Team Insight

Trends and Future Outlook for Generative AI: Access, Inclusion, and Advancing the SDGs

May 13 , 2025

Overview

Advances in AI have been moving at a breathtaking pace. While we believe that there is value to encouraging the industry to be even more open, we also feel lucky that many models are getting released with open weights to allow developers to experiment with customizing and applying them to ever more diverse use cases. This trends and outlook analysis focuses on generative AI, since that’s where a lot of the excitement has been in the last few years. However, we want to underscore that AI is a lot broader than just these models.

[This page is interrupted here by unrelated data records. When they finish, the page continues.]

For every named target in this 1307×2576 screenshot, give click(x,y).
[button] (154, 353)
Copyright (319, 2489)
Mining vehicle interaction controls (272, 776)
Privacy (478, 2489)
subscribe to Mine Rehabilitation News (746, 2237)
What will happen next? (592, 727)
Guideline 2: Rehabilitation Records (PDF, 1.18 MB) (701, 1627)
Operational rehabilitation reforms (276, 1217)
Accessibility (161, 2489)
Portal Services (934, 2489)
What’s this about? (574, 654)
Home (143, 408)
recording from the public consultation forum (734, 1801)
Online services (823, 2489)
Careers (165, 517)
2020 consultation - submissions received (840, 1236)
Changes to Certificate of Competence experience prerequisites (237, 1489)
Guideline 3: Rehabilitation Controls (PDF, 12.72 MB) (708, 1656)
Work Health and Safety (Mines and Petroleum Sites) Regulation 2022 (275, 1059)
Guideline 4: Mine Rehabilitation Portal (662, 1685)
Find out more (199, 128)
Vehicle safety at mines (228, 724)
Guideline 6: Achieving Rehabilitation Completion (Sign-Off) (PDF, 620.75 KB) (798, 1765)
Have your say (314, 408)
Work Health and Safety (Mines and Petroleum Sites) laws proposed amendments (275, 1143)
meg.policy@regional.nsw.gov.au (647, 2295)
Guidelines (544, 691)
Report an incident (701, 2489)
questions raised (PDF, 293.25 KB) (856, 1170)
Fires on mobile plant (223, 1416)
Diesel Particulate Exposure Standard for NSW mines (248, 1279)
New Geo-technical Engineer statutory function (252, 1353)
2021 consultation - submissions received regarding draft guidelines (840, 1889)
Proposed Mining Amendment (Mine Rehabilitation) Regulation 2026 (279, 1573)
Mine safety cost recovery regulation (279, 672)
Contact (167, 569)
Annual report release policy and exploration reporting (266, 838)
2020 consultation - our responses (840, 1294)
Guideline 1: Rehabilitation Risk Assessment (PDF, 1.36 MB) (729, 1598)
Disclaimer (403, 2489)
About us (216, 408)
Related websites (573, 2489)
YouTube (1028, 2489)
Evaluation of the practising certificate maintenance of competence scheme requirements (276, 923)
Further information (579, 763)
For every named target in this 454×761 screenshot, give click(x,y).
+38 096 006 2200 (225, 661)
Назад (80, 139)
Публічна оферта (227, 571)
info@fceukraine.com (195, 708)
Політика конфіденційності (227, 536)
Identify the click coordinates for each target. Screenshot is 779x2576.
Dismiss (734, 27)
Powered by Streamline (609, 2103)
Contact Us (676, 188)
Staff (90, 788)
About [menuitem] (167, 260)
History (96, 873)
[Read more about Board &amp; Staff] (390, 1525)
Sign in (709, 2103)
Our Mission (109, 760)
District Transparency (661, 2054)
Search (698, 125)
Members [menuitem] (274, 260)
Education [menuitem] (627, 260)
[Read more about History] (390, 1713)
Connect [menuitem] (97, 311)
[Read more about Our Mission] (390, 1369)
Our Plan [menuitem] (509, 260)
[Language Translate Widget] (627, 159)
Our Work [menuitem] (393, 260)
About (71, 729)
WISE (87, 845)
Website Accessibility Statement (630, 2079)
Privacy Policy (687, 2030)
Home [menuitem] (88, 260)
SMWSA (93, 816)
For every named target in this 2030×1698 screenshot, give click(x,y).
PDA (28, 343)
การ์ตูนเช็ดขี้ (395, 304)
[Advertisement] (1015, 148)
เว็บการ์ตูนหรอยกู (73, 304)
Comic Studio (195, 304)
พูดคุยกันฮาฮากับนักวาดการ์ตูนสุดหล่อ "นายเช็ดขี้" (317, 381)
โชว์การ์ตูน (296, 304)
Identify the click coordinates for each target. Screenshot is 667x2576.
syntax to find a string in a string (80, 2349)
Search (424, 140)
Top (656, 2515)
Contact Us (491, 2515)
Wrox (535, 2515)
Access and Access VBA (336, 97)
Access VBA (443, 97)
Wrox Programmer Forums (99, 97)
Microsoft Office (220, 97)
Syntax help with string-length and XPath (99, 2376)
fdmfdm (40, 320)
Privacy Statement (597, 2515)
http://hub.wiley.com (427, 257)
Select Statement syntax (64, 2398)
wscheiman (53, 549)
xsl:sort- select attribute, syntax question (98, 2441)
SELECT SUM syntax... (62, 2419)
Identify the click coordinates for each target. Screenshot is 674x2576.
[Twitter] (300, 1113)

On the frontier technology team, we work with AI in three ways. First, we partner with country offices – largely through our Venture Fund – to test and deploy AI applications for UNICEF programming. Second, we build our own prototypes to explore technologies that we think are promising for UNICEF across multiple country settings. Finally, we support efforts to leverage AI to advance UNICEF programming more broadly – including helping the organization design its AI strategy, and working with colleagues across the organization to articulate how AI can be applied in specific sectors including WASH, learning, health, and emergency response.

What’s been going on

ChatGPT was released in late 2022, and 2023 was characterized by its meteoric rise in popularity as well as a lively discussion of its capabilities and weaknesses. In 2024, we’ve seen growing competition and sophistication from the leading generative AI models, but also advances that make it easier to put generative AI models into practice and extract value for concrete use cases. For example:

We got better at leveraging large language models (LLMs) out of the box.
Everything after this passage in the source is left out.